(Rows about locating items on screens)
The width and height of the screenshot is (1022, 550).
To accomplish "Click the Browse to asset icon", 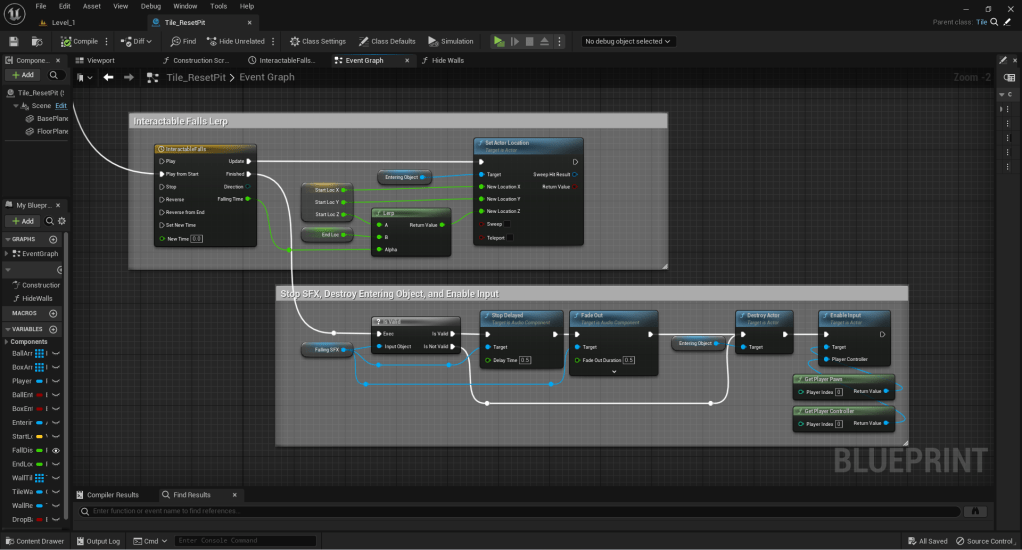I will pyautogui.click(x=36, y=41).
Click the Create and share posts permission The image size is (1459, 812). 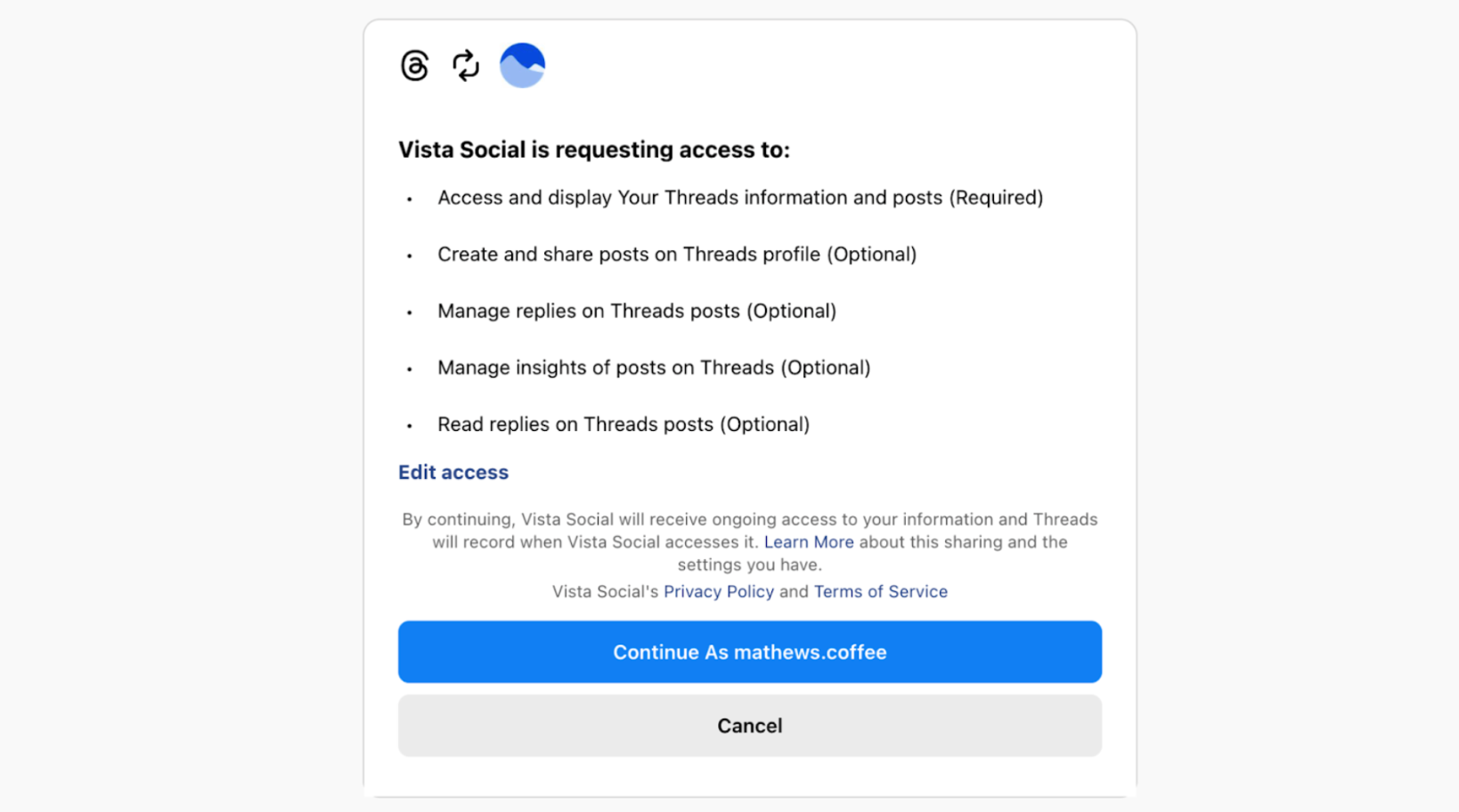point(676,255)
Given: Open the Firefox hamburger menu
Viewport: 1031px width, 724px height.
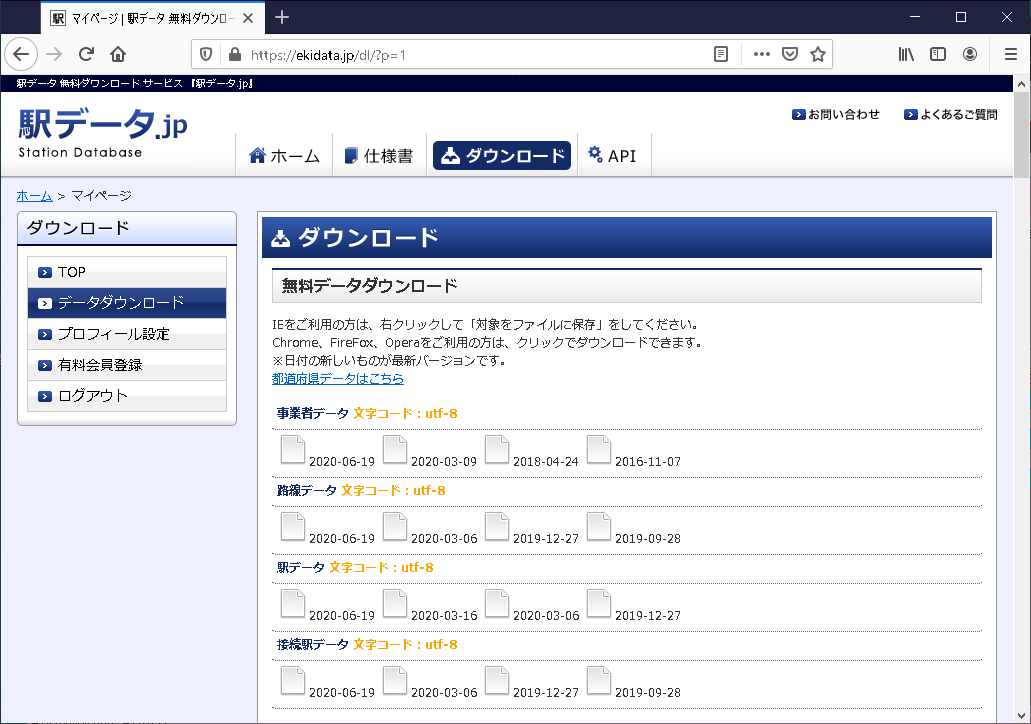Looking at the screenshot, I should point(1011,54).
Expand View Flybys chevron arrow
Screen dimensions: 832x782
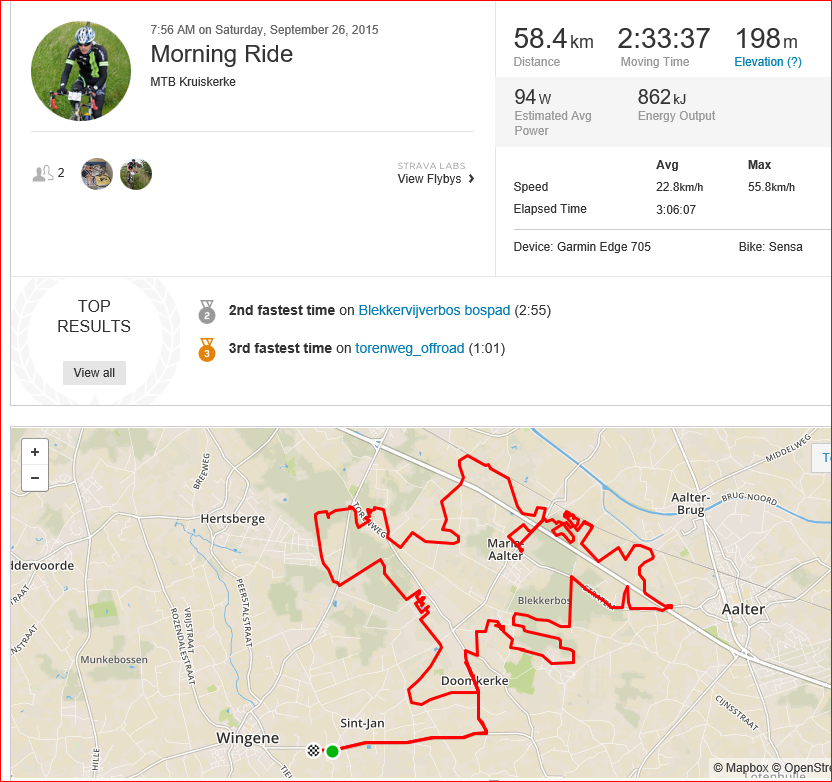[x=471, y=179]
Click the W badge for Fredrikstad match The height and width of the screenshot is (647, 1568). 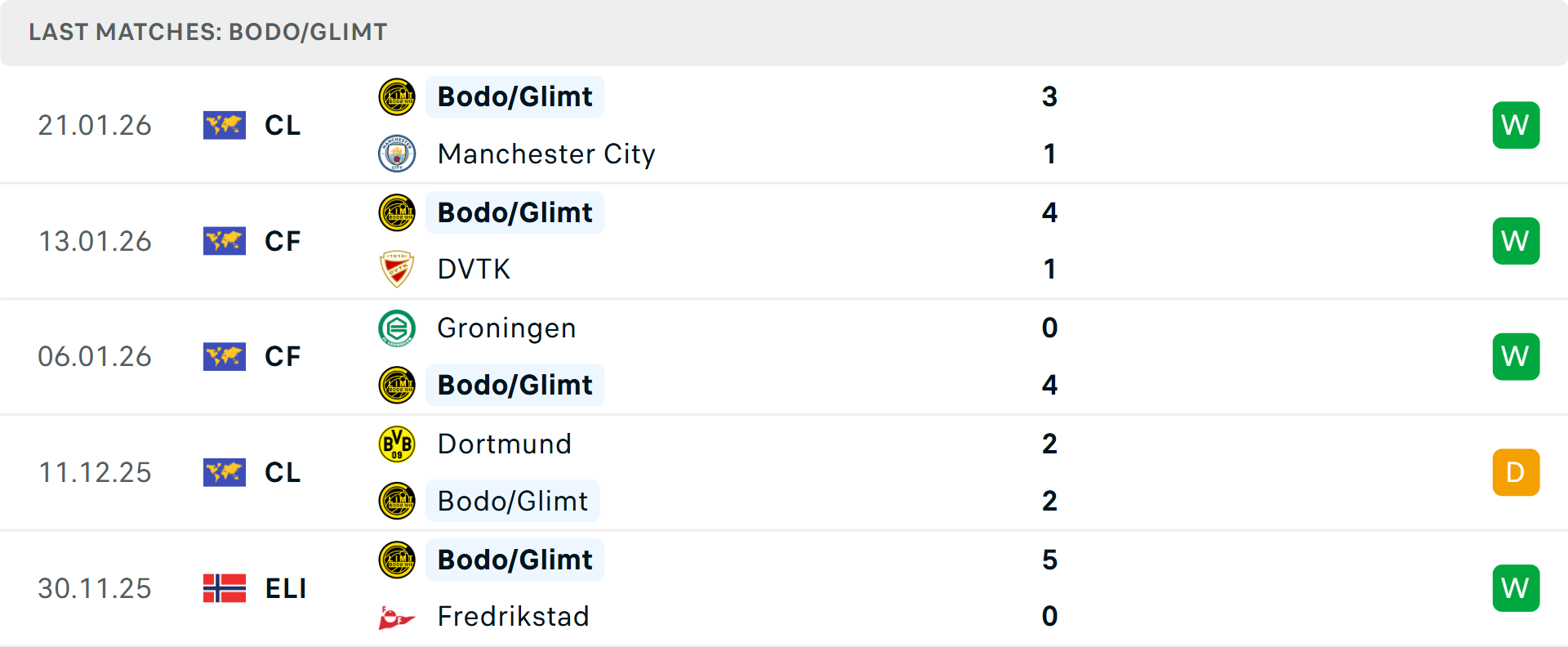coord(1516,588)
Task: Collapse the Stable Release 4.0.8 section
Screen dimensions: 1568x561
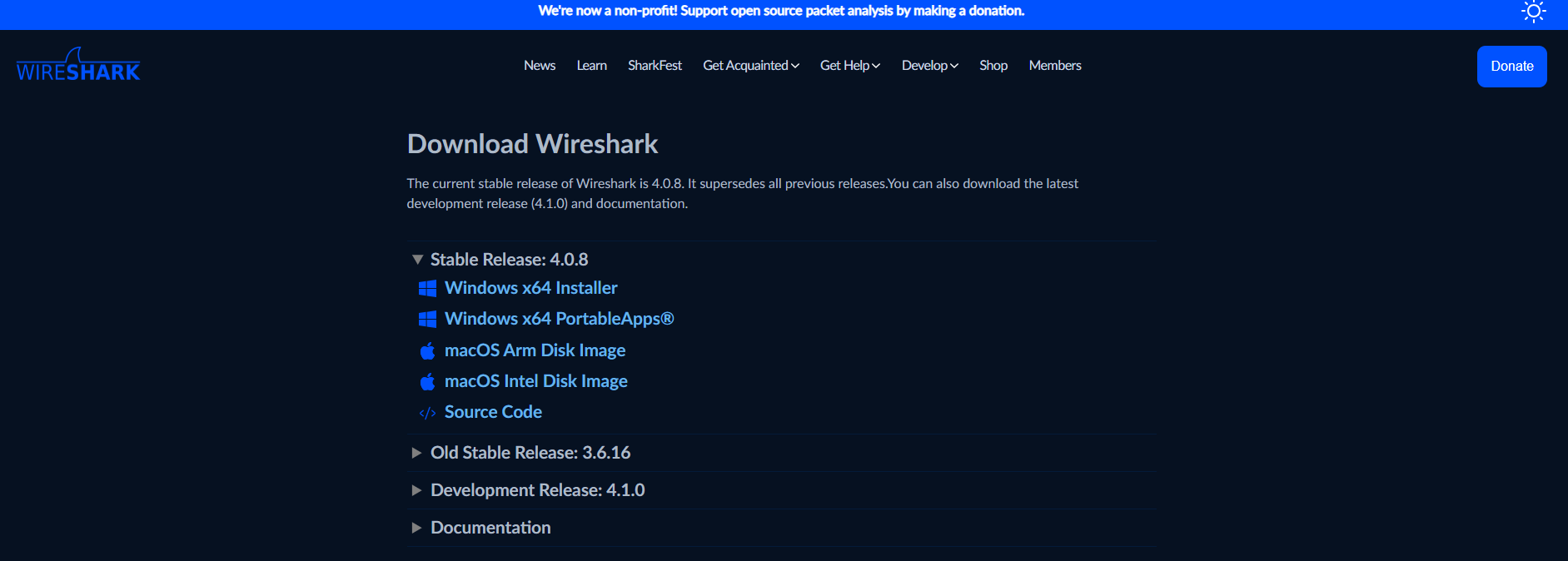Action: click(417, 259)
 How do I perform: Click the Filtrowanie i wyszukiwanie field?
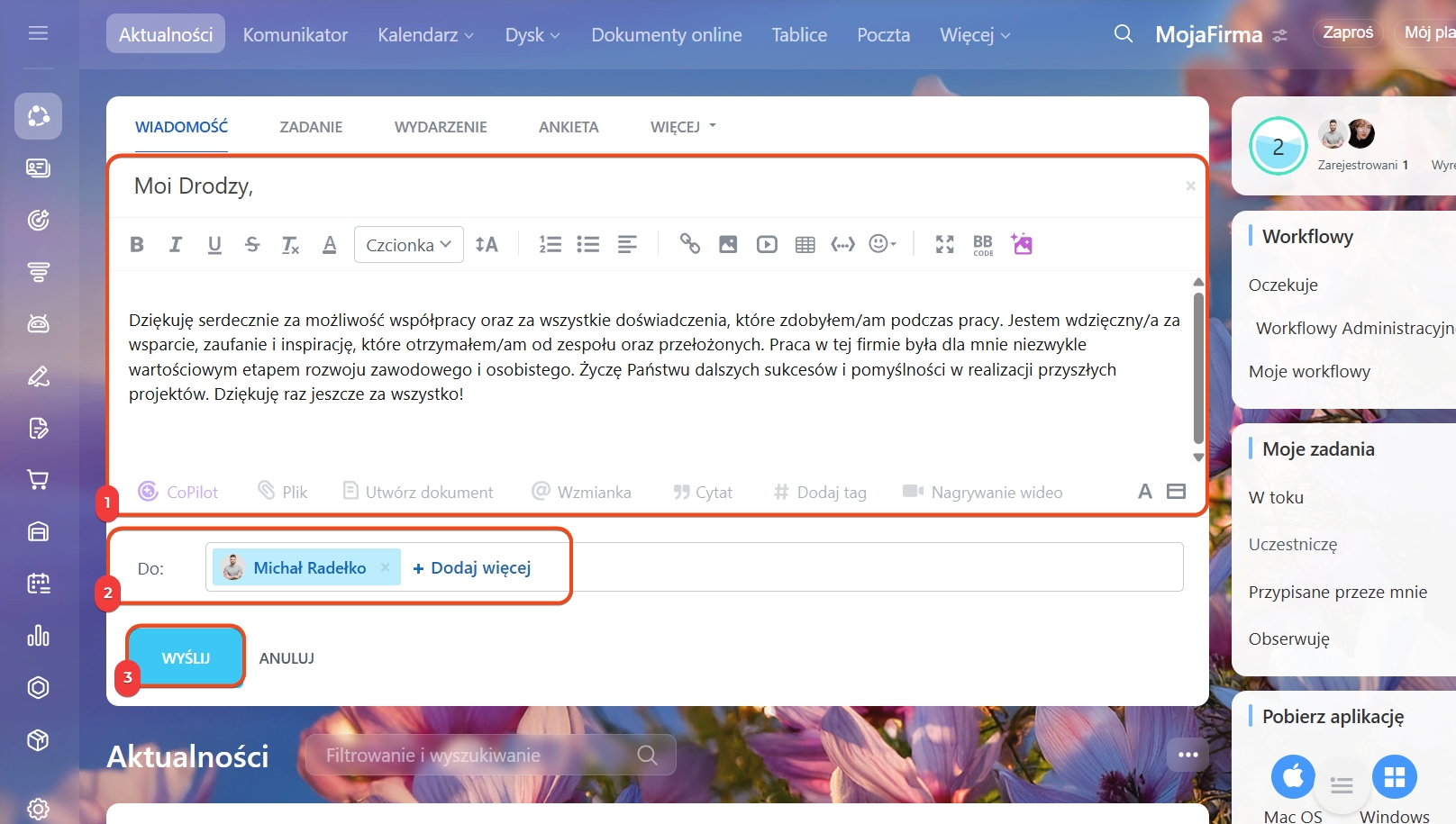click(478, 755)
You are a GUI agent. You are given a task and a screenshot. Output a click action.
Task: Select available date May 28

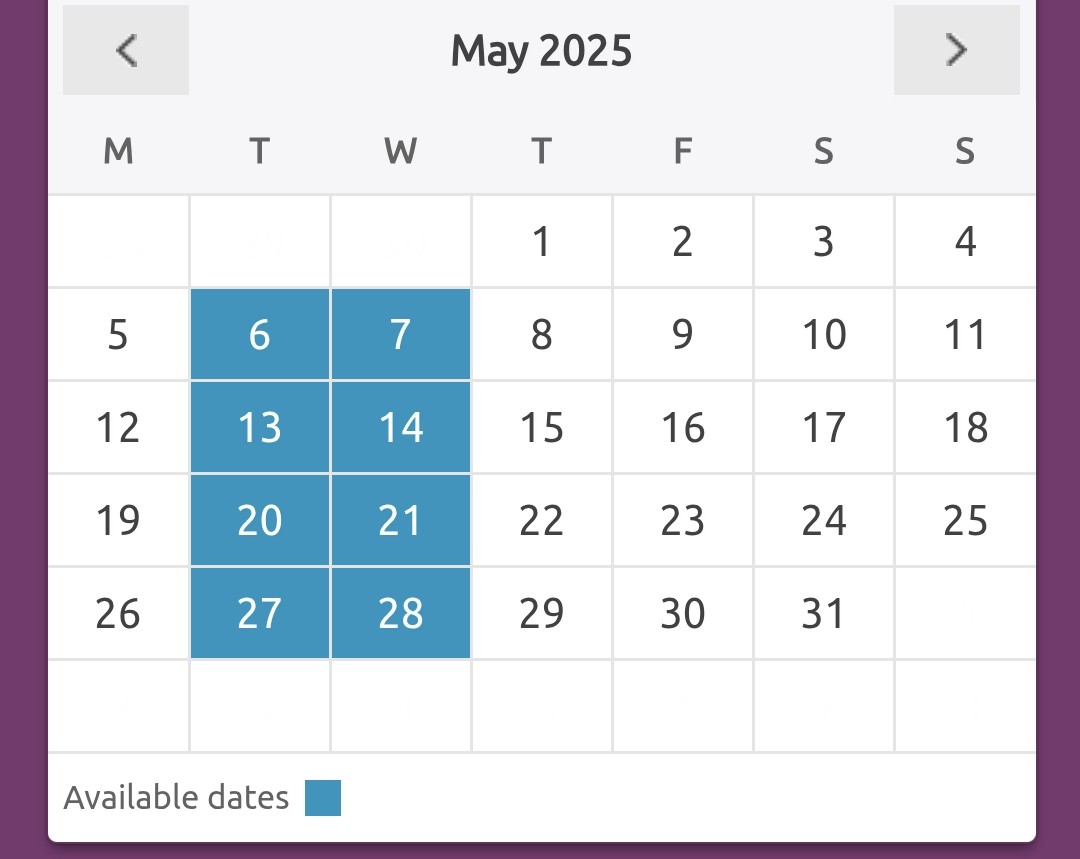point(401,613)
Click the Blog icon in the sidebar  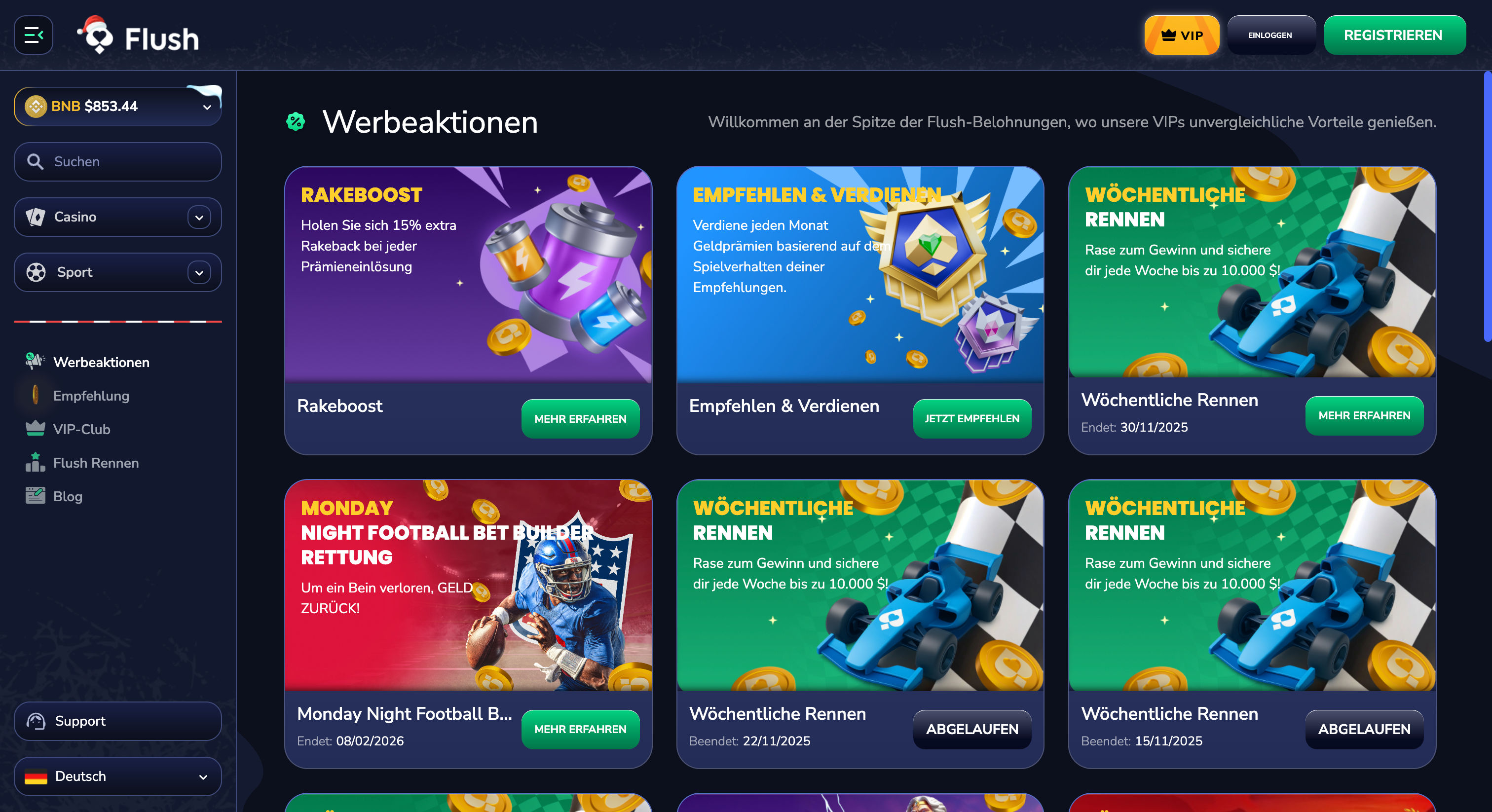coord(36,496)
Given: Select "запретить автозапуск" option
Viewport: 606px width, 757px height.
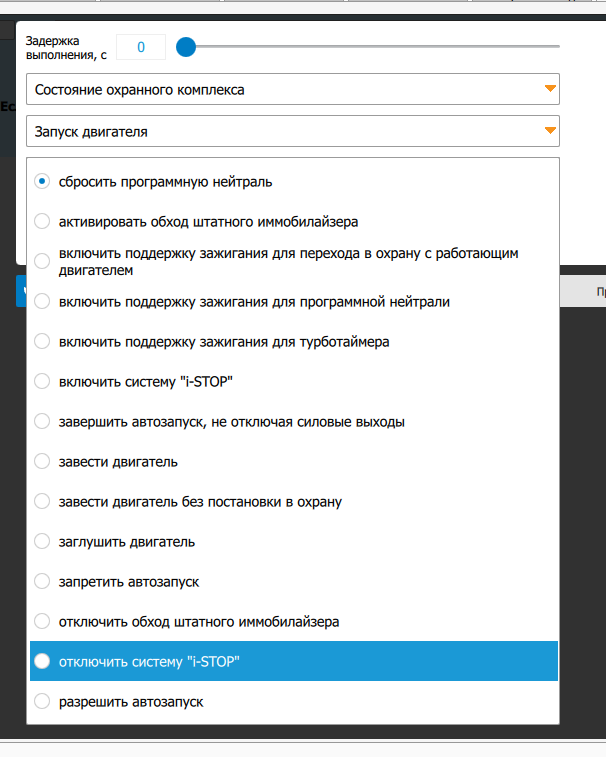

Problem requirements |
Turn the rows from the line with "Task: Collapse the" to the line with "click(478, 755)" into a numbered list, skipping any blank lines. Leave the pictures out of your answer.

Task result |
1. Task: Collapse the Stable Release 4.0.8 section
2. Screen dimensions: 1568x561
3. Action: click(417, 259)
4.  How do I perform: Click the Filtrowanie i wyszukiwanie field?
5. click(478, 755)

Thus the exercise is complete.